Tak berapa lama Dion menutup laptopnya, mungkin pekerjaannya sudah selesai.

“Jalan yuk, Nin. Mumpung masih jam sembilan,” ajak Dion setelah dia merapikan kertas-kertas pekerjaannya yang berserakan di meja.

“Males, ah. Capek gue, nonton netflix aja deh,” tawarku yang diiyakan oleh Dion.

“Mau nonton apa?” tanya Dion saat dia sudah duduk di sebelahku.

“Terserah, lo yang pilih. Anggep aja ini hadiah soalnya besok-besok lo udah gak bisa nonton bareng gue lagi,”sahutku sambil terkekeh. Kemudian aku beranjak ke dapur untuk mengambil minum dan juga cemilan.
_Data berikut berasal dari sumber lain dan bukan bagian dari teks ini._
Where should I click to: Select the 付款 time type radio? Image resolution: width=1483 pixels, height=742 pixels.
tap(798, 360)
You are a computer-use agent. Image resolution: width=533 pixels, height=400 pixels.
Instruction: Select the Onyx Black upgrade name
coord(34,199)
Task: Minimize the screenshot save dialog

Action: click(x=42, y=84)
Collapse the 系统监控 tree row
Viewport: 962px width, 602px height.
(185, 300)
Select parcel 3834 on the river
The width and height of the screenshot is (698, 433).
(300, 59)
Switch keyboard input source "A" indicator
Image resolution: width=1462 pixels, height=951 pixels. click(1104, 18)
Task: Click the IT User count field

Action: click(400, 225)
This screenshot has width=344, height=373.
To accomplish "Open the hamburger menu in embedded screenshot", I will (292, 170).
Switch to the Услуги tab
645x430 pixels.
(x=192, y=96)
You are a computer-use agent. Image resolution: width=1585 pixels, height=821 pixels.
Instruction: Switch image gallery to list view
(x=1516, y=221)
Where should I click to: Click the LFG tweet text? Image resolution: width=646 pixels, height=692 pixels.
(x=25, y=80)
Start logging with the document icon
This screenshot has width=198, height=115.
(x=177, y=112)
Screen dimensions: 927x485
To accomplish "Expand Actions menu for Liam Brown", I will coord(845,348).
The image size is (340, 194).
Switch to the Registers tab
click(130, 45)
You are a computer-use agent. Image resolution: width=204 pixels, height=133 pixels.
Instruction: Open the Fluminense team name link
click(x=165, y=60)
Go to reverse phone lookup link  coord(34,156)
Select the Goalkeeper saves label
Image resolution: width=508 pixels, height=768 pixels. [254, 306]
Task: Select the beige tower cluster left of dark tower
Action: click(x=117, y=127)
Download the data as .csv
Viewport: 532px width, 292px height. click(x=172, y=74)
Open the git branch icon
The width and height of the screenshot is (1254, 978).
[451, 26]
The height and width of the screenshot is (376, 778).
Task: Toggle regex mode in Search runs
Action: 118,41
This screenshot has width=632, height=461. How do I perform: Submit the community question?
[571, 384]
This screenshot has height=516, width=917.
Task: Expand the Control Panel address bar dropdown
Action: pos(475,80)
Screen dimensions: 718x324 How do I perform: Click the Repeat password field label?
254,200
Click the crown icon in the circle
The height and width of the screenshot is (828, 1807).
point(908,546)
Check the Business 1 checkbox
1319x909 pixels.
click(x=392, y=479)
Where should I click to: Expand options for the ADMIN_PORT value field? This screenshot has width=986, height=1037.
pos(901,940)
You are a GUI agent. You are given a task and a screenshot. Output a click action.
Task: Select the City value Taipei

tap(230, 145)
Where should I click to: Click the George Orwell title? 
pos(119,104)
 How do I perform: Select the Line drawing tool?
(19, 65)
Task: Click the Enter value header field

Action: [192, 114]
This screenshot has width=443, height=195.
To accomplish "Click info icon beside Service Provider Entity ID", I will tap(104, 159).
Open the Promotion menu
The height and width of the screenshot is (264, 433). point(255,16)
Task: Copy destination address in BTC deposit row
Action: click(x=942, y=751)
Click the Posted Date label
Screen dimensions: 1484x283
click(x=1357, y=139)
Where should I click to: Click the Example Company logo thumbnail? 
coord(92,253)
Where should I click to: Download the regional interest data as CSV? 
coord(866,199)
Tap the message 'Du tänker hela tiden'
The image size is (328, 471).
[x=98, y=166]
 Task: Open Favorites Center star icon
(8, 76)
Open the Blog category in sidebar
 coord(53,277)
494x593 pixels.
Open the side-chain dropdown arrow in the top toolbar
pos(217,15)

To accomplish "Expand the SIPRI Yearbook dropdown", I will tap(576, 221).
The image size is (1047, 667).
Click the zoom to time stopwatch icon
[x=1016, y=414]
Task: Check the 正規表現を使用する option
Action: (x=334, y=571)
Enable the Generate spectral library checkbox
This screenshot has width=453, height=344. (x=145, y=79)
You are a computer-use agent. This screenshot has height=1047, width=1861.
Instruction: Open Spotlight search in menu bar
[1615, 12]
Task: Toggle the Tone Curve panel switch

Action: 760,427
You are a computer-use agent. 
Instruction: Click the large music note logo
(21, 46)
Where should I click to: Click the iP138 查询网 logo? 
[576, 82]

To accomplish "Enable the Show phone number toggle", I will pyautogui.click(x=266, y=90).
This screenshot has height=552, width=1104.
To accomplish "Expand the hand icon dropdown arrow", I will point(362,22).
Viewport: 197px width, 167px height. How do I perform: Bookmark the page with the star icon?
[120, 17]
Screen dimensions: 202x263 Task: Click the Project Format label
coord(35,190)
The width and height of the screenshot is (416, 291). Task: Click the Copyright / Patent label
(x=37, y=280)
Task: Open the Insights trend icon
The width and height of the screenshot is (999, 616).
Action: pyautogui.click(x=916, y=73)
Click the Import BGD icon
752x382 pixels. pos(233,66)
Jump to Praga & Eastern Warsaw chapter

Malam ini kami menghabiskan waktu dengan menonton bersama sampai larut malam, hingga tanpa kusadari aku tertidur di depan televisi. Dalam mimpiku aku merasakan ada seseorang yang mencium keningku lembut kemudian memelukku erat seakan orang ini takut tak akan ada kesempatan lagi untuk melakukan ini. Entahlah, aku merasakan kenyamanan di dalam dekapan hangat ini. Walau hanya sekedar mimpi, tapi rasanya seperti nyata.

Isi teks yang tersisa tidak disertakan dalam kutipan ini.